WAD : Qui aimerais-tu voir porter tes collections ?

C.P. : Sofia Coppola, Lou Doillon, Alexa Chung, Anja Plaschg (la chanteuse de Soap & Skin) et Dorothée Hannequin (la chanteuse et compositrice de The Rodeo)

 

WAD : Quel est le commentaire qui t'a le plus touchée sur cette première collection?

 

C.P. : Cela m'a touché quand une inconnue m'a dit: "je connais ton travail depuis longtemps et j'adore, ton manteau me fait me sentir encore plus femme et forte, merci beaucoup".

 

WAD : Quelle est ta définition de la mode?

 

C.P. : Le style, pour moi, se définit comme une élégance naturelle extracorporelle, transcendant et sublimant le corps. Une sorte de double aura, à la fois protection et narration de soi. Une sorte de trace visuelle énergétique qu'on laisserait dans l'air et dans les mémoires comme un parfum hypnotisant.

 

WAD : Où peut-on trouver les produits Christine Phung?

 

C.P. : Dans le concept-store, très cool, qui s'appelle "Centre Commercial" au 2 rue de Marseille, 75010 Paris, près du Canal Saint-Martin. Ce magasin fondé par la team de Veja réunit des belles marques qui ont un engagement éthique, social ou local.

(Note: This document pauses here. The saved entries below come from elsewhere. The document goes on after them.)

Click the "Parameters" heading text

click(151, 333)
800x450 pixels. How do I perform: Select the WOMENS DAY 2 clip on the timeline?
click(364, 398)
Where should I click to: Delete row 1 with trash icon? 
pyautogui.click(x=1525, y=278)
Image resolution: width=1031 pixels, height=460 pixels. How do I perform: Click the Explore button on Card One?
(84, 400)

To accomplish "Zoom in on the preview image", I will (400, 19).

WAD : Where do you find you inspirations ?

 

C.P. : I am inspired by the architecture and by the design, with their new vocabularies of shapes stemming from new technologies. And also colors, lights, landscapes and feelings met during my trips all over the world. And also by the sensory and poetic gaps of the contemporary art.

 

WAD : Who would you like to see wearing your collections ?

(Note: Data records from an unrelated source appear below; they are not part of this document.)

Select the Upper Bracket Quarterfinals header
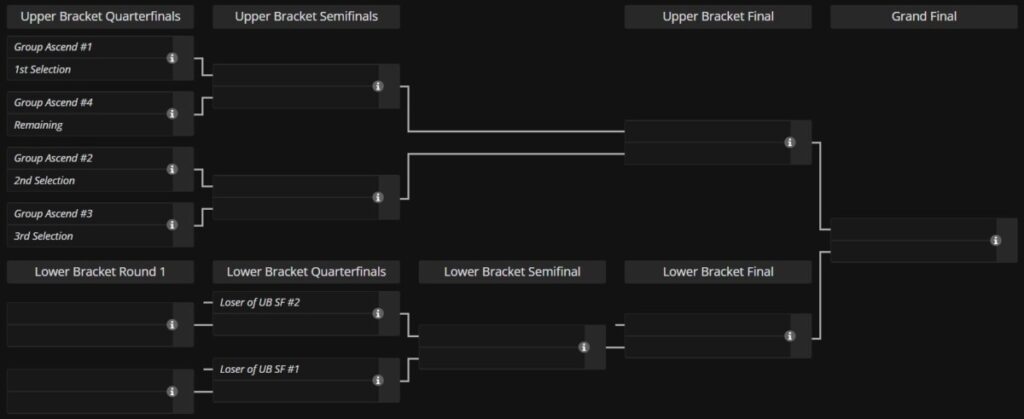 point(101,17)
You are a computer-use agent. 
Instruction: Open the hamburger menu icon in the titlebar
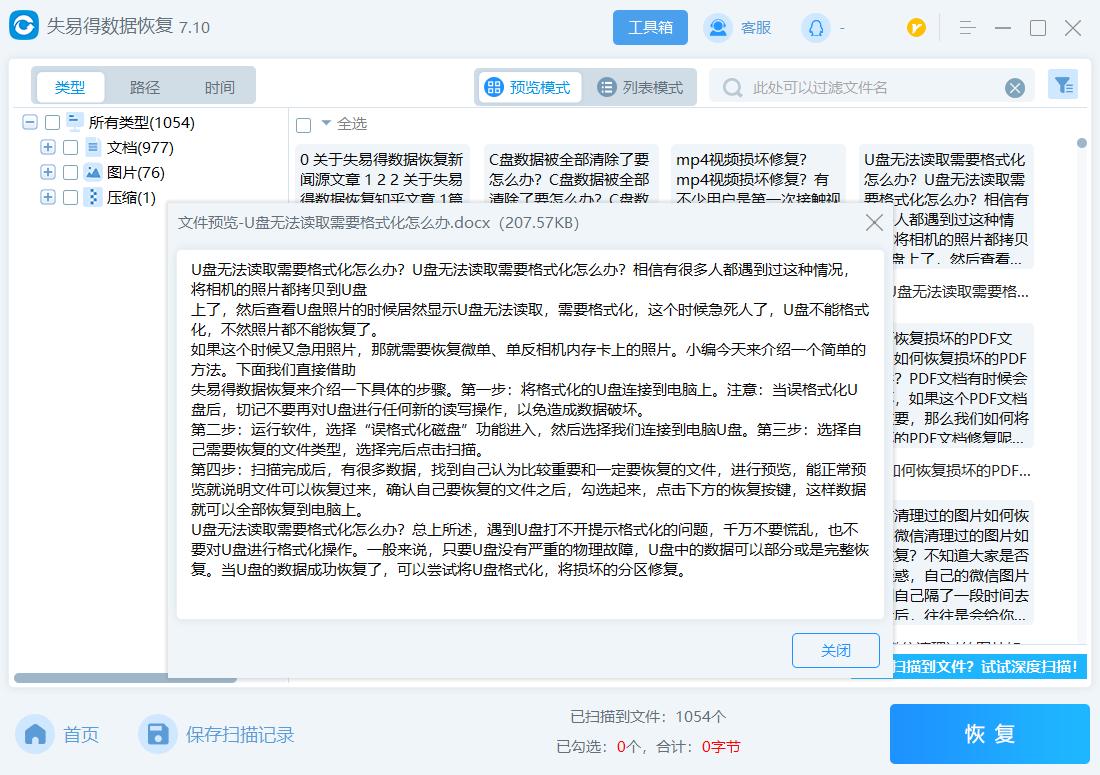(967, 27)
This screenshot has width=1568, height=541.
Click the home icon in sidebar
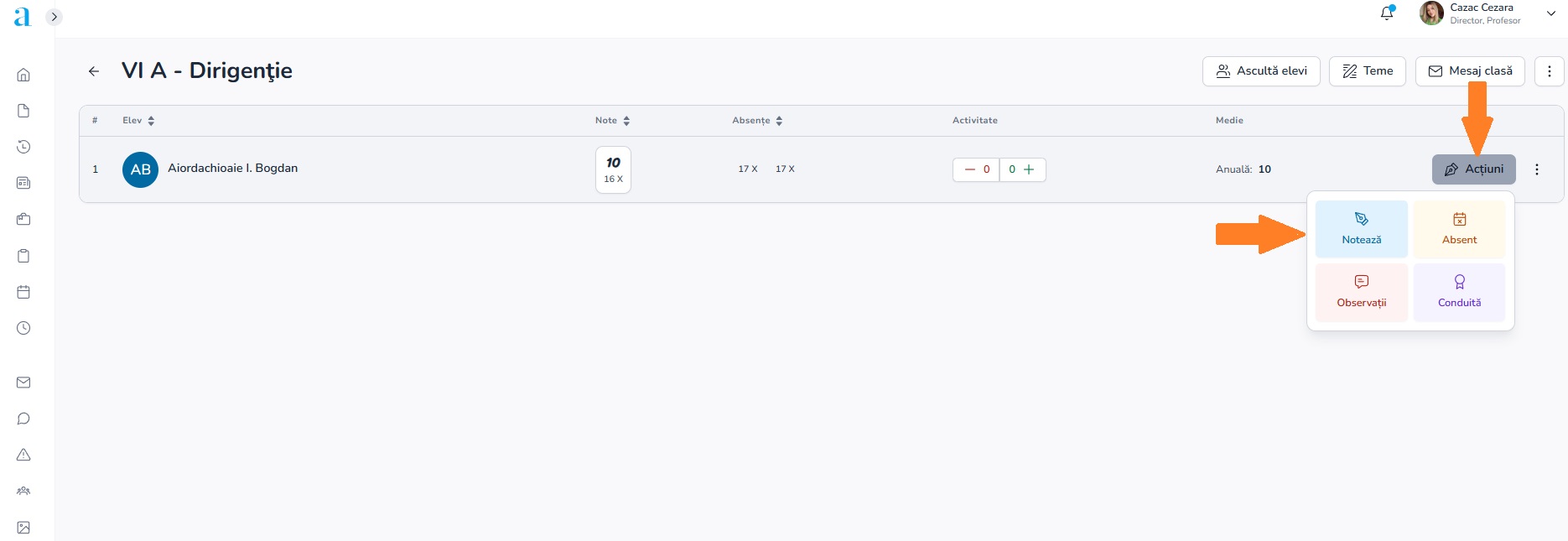[23, 75]
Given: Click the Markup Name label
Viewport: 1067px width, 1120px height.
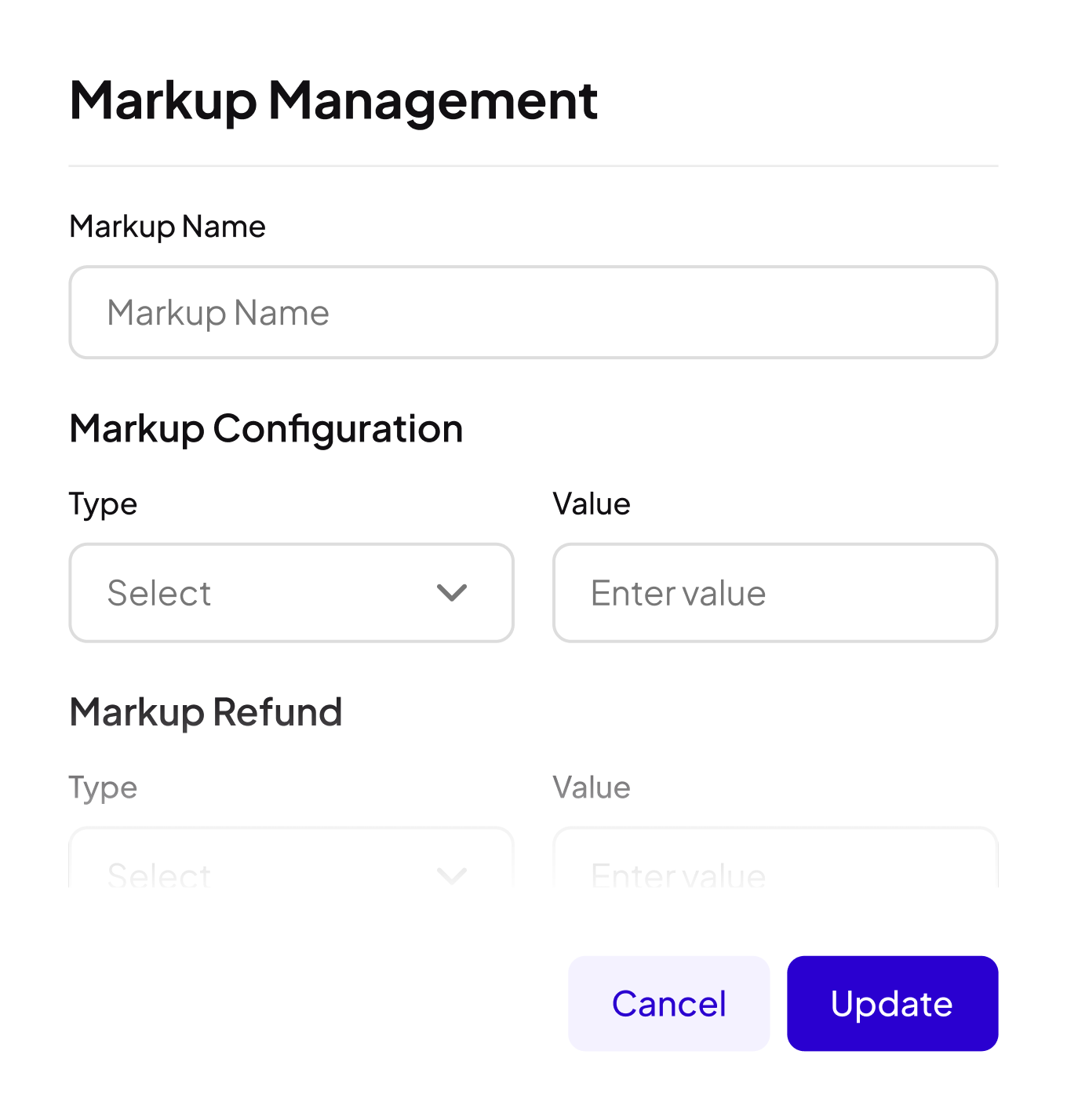Looking at the screenshot, I should click(167, 227).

C.P. : Sofia Coppola, Lou Doillon, Alexa Chung, Anja Plaschg (the singer of Soap & Skin) et Dorothée Hannequin (the singer and writer of The Rodeo)

 

WAD : What is the comment on this first collection which most made you happy?

 

C.P. : I was really moved when an unknown woman told me: "I know your work for a long time and I adore it, your coat makes me feel even more woman and strong, thank you very much ".

 

 

WAD : What is your definition of fashion?

 

C.P. : The style, to my mind, is an extra physical and natural elegance, transcendent and sublimating the body. A kind of double aura, which is at the same time a protection and the story of someone. A kind of visual energy that we would leave in the air and in the memories, as a hypnotic flavor.

 

WAD : Where can we find the Christine Phung’s collections ?

 

C.P. : You can find them in the very cool concept store called « Centre Commercial » (2 rue de Marseille, Paris 10ème, close to the Canal Saint-Martin). This store has been created by the Veja team and it gathers nice brands which all have an ethical, social or local dimension.